Information given:

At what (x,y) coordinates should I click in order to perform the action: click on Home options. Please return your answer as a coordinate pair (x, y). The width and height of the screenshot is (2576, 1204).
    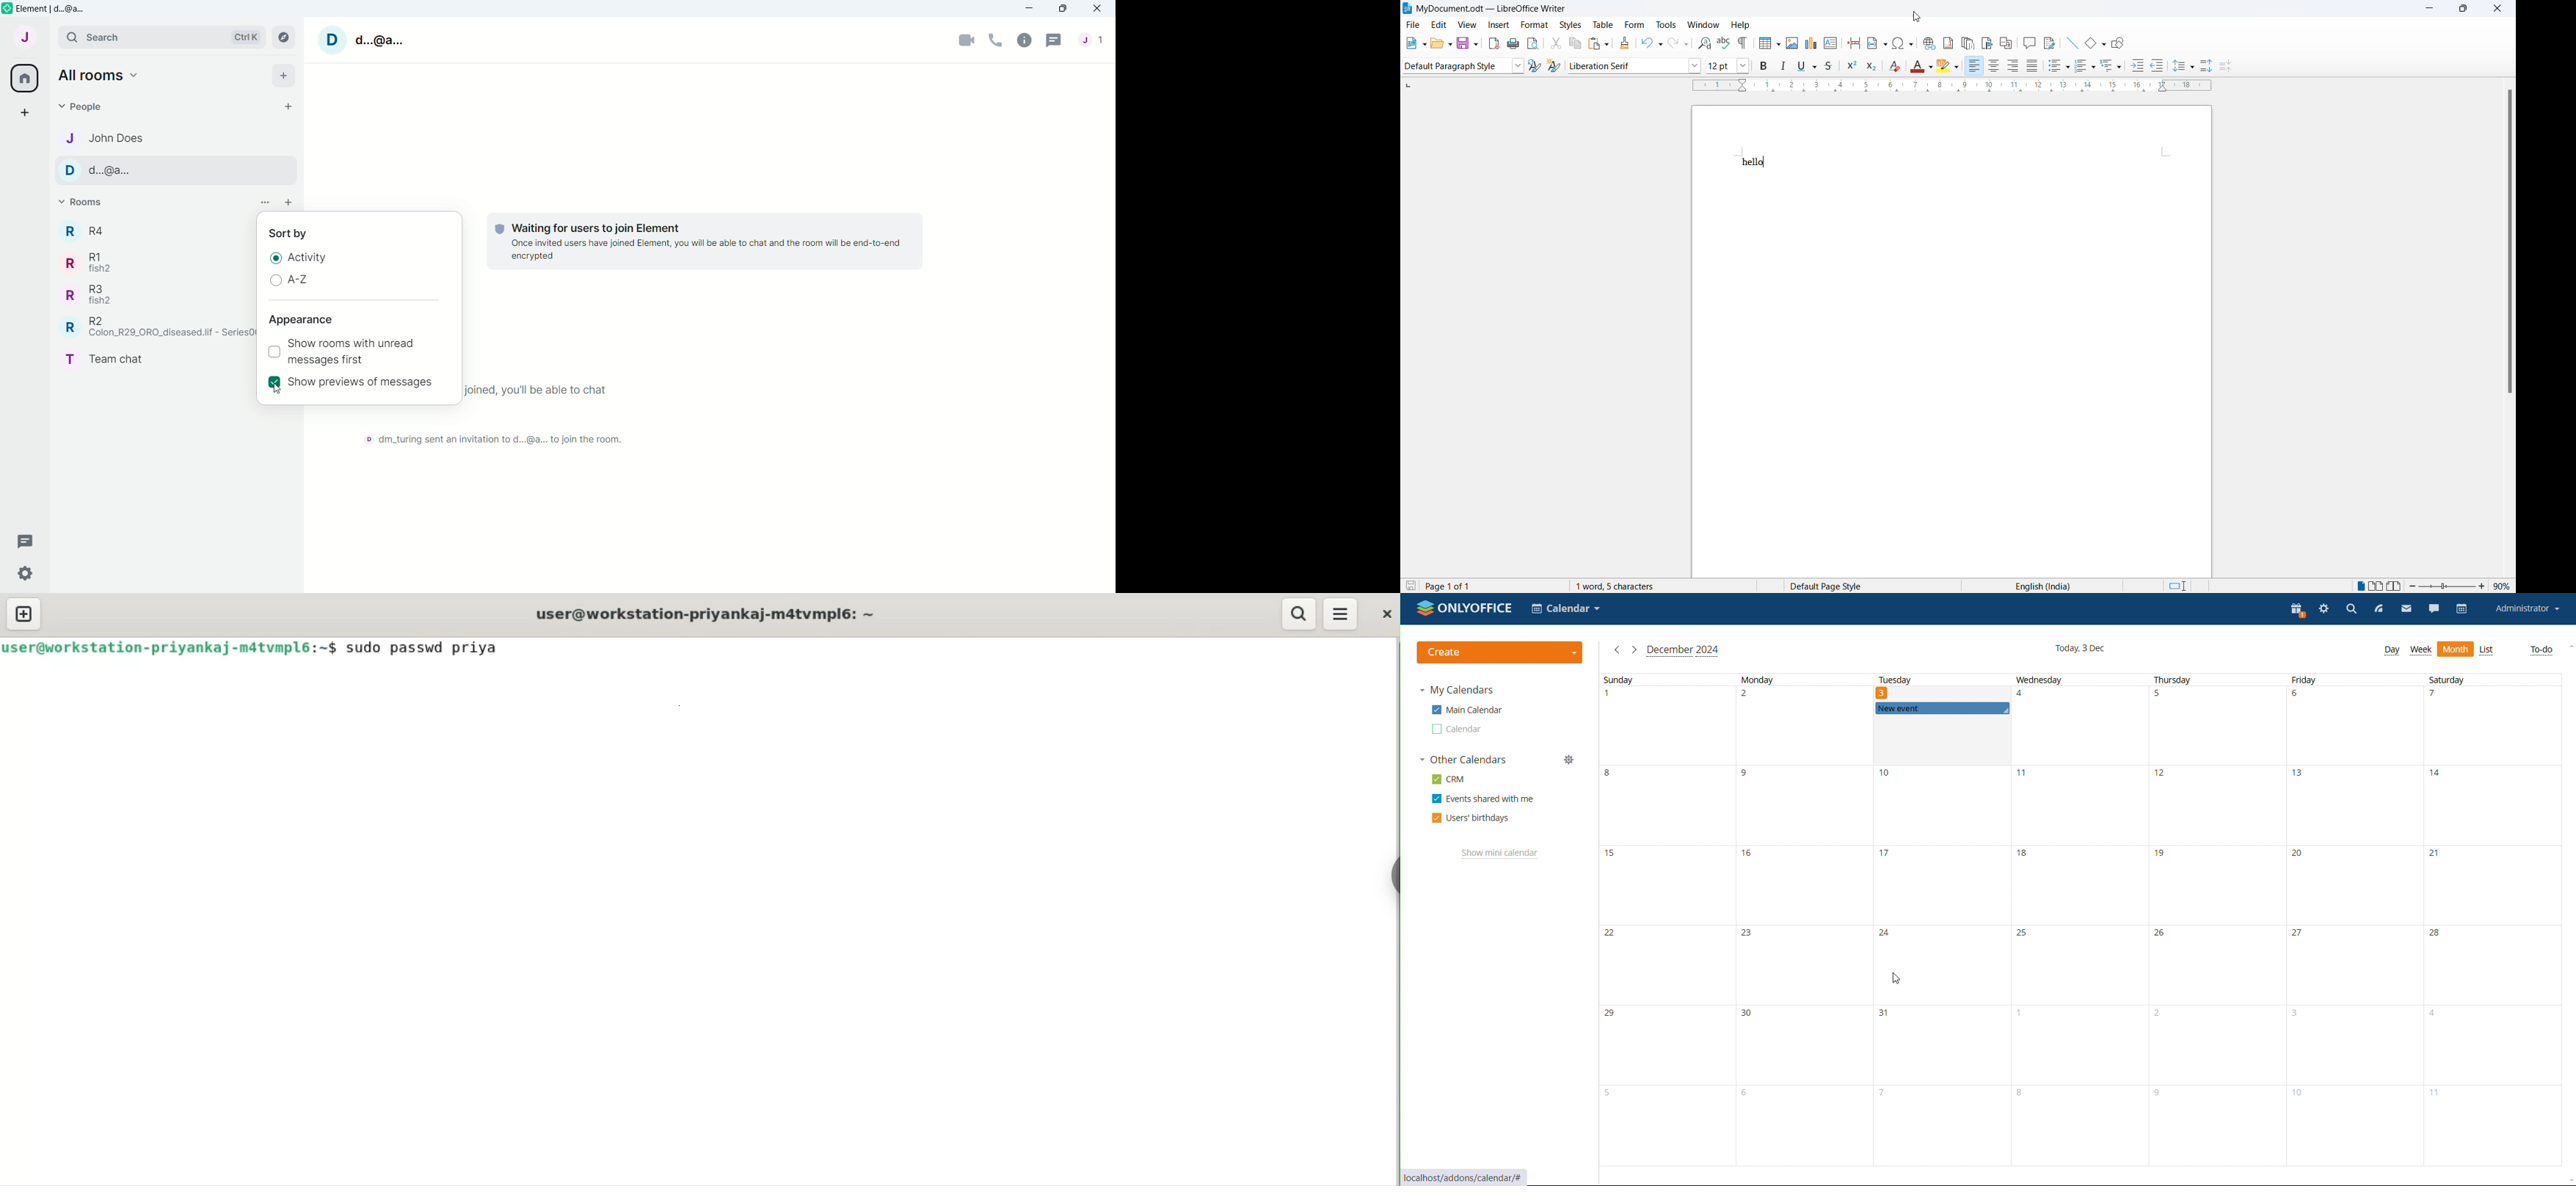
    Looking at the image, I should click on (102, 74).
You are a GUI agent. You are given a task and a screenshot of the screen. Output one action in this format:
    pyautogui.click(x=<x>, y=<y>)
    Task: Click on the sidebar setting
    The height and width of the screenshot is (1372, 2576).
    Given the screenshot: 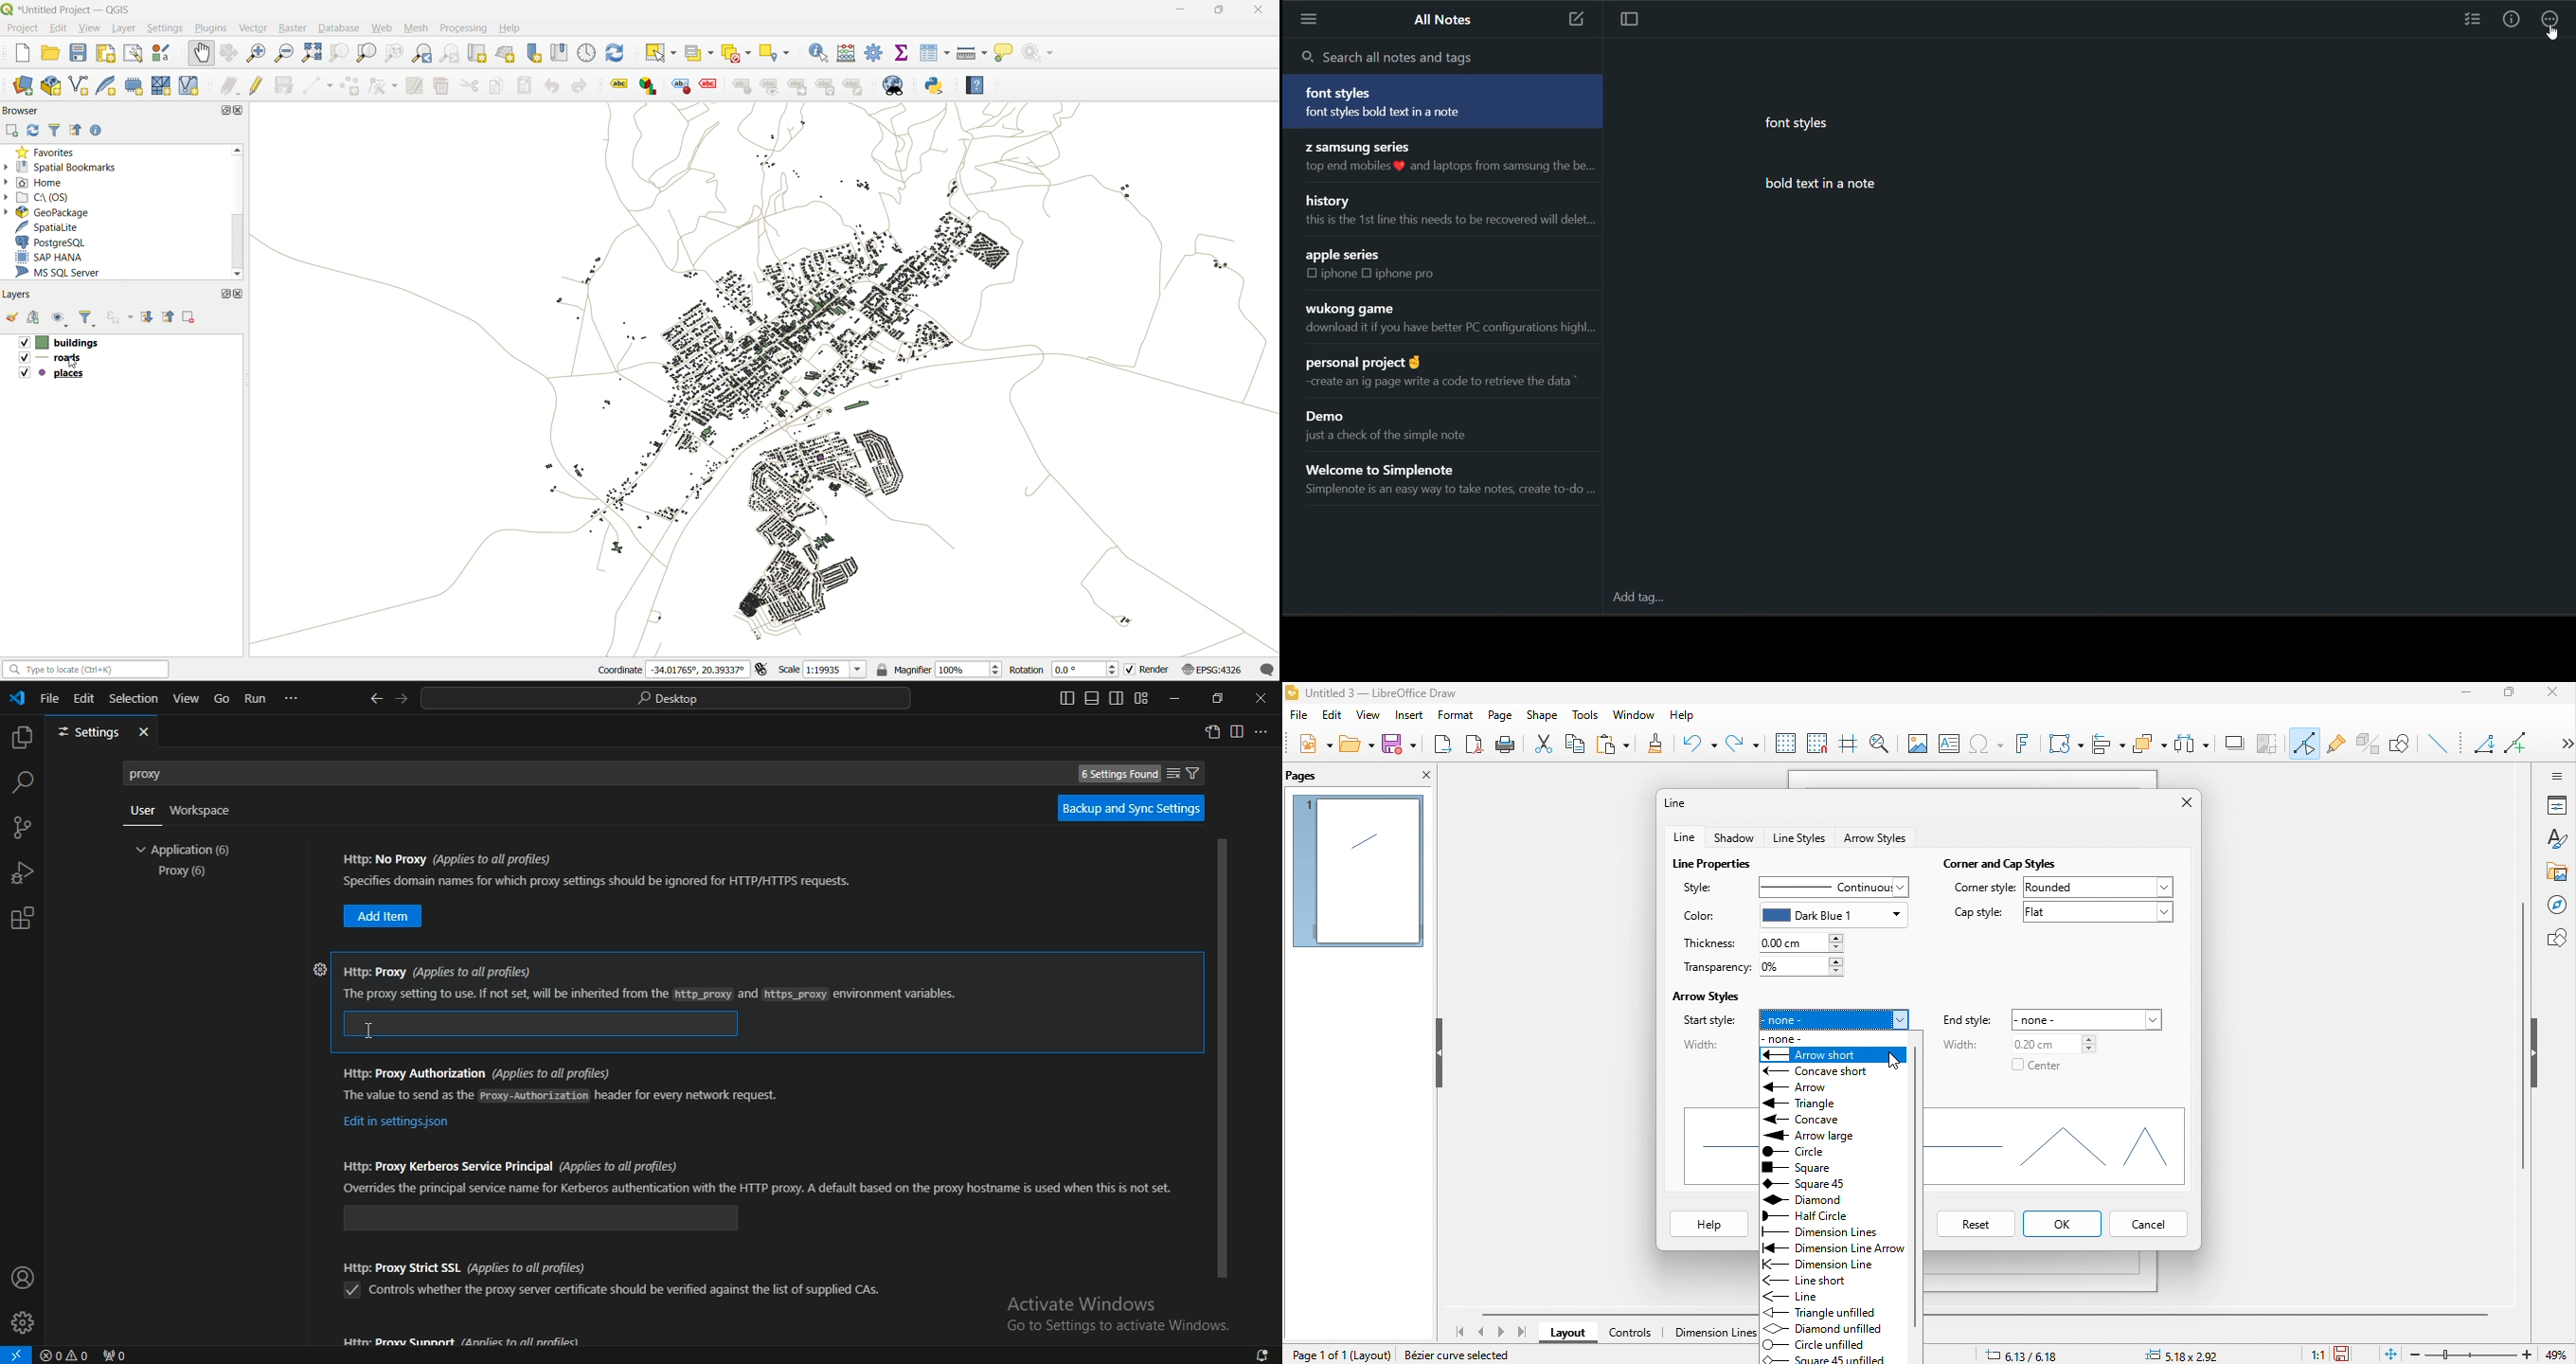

Do this: Copy out every line of the records above word for word, leaving out the pictures.

Task response:
At what (x,y) coordinates should I click in order to perform the action: click on Home options. Please return your answer as a coordinate pair (x, y). The width and height of the screenshot is (2576, 1204).
    Looking at the image, I should click on (102, 74).
You are a GUI agent. You are given a task and a screenshot of the screen. Output one action in this format:
    pyautogui.click(x=<x>, y=<y>)
    Task: Click on the sidebar setting
    The height and width of the screenshot is (1372, 2576).
    Given the screenshot: 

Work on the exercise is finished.